Task requirements:
Please give again, exactly and only, the stretch of lines from the one containing "Image resolution: width=584" to the end of the entries below.

Records to process:
Start of Block
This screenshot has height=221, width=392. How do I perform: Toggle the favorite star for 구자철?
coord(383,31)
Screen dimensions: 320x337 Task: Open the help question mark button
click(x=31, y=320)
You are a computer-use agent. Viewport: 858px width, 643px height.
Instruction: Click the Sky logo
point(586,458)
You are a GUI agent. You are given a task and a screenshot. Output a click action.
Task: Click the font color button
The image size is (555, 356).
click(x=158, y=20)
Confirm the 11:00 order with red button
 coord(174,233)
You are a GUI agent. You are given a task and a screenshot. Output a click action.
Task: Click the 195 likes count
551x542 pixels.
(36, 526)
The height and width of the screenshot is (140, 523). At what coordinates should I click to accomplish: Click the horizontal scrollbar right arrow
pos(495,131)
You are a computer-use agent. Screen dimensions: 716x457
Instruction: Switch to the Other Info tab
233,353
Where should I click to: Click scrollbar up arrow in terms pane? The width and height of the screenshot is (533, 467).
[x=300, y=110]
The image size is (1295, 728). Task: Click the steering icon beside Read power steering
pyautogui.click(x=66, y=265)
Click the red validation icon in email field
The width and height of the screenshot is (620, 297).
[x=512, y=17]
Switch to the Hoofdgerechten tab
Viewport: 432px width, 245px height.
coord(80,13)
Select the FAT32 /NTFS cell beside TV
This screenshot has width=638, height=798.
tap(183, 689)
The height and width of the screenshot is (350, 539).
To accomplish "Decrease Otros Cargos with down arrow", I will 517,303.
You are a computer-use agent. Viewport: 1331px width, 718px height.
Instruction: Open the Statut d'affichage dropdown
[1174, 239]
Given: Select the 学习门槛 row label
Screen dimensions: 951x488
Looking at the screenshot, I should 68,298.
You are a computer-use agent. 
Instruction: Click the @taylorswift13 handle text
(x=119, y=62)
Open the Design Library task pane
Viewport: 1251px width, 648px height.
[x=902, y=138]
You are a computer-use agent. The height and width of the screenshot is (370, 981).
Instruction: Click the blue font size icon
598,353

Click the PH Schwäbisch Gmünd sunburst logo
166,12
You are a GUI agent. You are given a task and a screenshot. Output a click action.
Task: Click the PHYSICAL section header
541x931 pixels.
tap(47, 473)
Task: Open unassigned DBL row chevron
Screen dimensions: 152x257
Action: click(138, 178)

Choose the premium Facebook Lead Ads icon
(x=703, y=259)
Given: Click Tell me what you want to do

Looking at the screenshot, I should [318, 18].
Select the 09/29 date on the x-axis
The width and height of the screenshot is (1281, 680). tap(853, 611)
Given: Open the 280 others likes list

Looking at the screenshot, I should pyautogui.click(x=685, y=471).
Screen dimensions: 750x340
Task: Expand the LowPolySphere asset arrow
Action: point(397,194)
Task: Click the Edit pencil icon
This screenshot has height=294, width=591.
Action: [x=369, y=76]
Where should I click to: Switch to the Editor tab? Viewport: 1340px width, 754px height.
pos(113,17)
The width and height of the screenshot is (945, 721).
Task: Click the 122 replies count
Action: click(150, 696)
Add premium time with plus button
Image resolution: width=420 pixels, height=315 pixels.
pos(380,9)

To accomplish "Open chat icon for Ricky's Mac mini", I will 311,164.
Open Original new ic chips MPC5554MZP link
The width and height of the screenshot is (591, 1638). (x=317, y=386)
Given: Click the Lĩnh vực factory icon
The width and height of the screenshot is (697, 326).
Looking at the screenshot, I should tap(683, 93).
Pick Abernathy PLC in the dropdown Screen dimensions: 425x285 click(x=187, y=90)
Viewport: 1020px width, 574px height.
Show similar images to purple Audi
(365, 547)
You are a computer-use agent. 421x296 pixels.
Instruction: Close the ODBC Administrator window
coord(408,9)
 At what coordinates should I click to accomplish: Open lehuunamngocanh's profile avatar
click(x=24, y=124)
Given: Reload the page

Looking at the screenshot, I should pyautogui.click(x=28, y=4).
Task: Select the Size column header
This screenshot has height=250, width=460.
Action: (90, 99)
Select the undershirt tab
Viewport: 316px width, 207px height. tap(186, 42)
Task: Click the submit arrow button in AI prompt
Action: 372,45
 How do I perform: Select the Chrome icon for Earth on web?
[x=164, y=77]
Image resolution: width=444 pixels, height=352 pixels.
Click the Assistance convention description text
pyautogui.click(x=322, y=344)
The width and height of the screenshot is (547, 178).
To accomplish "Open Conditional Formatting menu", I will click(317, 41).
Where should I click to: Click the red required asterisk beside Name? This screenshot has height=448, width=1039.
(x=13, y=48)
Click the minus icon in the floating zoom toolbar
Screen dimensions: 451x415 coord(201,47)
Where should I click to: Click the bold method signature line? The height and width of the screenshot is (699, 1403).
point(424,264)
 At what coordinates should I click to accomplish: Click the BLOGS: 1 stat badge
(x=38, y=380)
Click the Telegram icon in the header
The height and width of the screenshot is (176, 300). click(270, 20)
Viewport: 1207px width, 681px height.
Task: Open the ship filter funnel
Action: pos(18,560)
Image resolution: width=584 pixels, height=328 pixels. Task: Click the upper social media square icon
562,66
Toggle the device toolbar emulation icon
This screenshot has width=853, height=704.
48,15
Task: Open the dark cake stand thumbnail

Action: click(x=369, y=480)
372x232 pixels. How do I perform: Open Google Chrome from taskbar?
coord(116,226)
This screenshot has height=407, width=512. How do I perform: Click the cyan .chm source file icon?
End of Block
Solution for this exercise:
Image resolution: width=584 pixels, height=328 pixels. Task: Click the upper social media square icon
562,66
Toggle the device toolbar emulation icon
This screenshot has width=853, height=704.
48,15
Task: Open the dark cake stand thumbnail

Action: click(x=369, y=480)
372x232 pixels. How do I perform: Open Google Chrome from taskbar?
coord(116,226)
This screenshot has height=407, width=512. How do I perform: Click the cyan .chm source file icon?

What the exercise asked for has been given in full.